The project can also be run using the start script, which uses ts-node under the hood. Other options include building the project first and executing the JavaScript files. Special care must be taken when publishing to npm to make sure that all correct files have been built/compiled, and that all line endings are LF.

Website contributions#

Website contributions are a little simpler. The source code of this website is hosted in a separate GitHub repository. If you've found a typo or wish to improve a section of the website you can submit your changes via a Pull Request. Once changes are approved and merged with the main branch, they will go live automatically.

Documentation#

The documentation pages are written in a human-friendly Markdown format. Additionally, each documentation page has a handy "Edit this page" link that will take you directly to the file in question on GitHub using their online editor.

Formatting#

Markdown files should be wrapped with a maximum line length of 100 characters. You can either limit lines manually to the maximum line length or use the repository formatter (recommended).
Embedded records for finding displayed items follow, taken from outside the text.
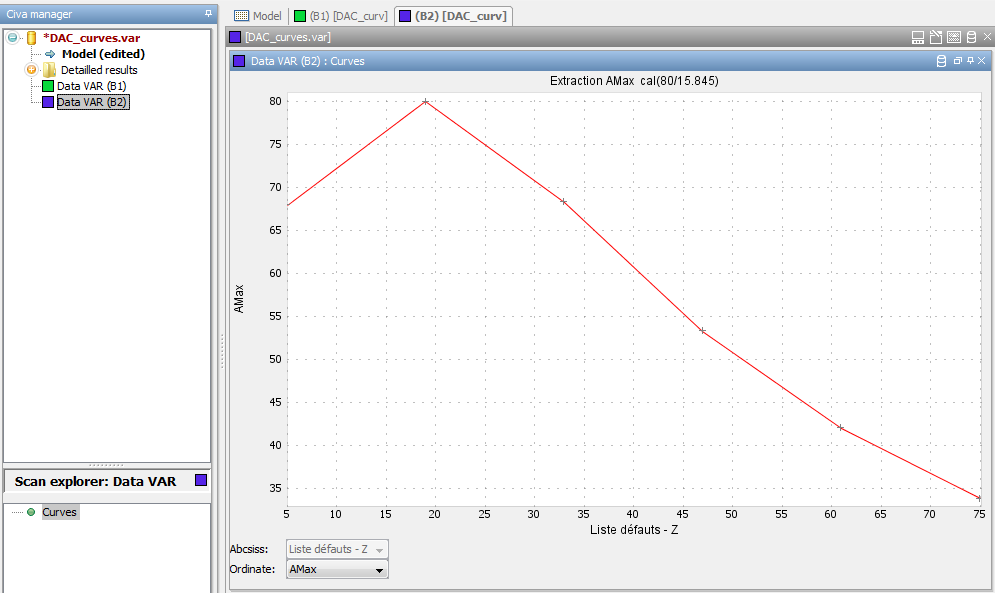Click the database icon in DAC_curves.var bar
995x593 pixels.
point(972,38)
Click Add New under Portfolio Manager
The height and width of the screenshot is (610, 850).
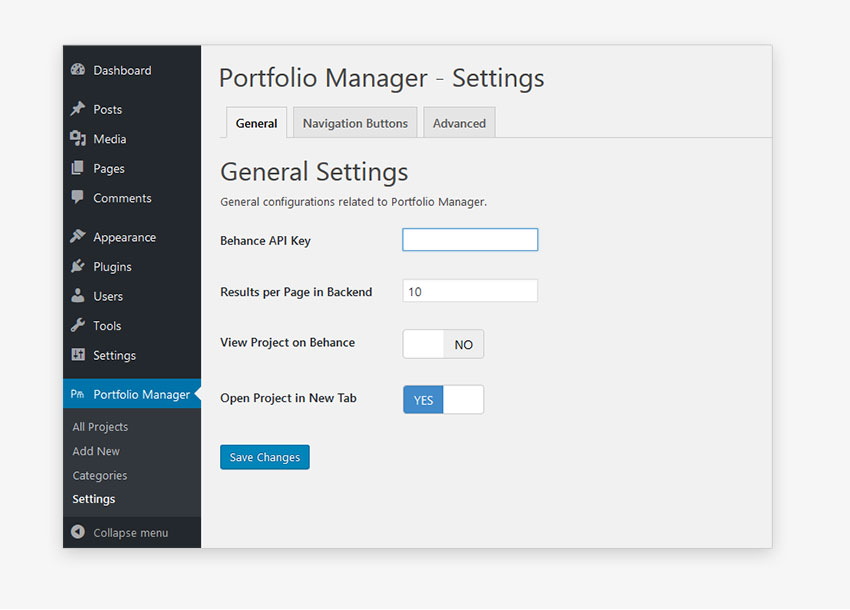pos(96,451)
The repository formatter, Prettier, is automatically configured to format and re-wrap lines properly. You can either use a Prettier extension to format manually or run npm run format in the terminal. Additionally, VSCode is configured to format on save.

Admonitions#

Admonitions are available to highlight important notices. They should only be used when necessary, such as to point out an important feature, as they disconnect and distract the reader from the documentation.

I'm an admonition

Don't use me excessively!

The admonition code must be surrounded by Prettier ignore statements, as the code formatter does not recognise this unofficial syntax. There is a VSCode snippet ad available. Manual formatting is required to wrap the contents to the correct line length.

<!-- prettier-ignore-start -->:::danger I'm an admonitionDon't use me excessively!:::<!-- prettier-ignore-end -->

The rest#

Changes to other parts of the website (with the exclusion of typos or improvements to overall grammar/syntax) should be first discussed in the website directory with other contributors, as they induce major changes to the look/functioning of the website.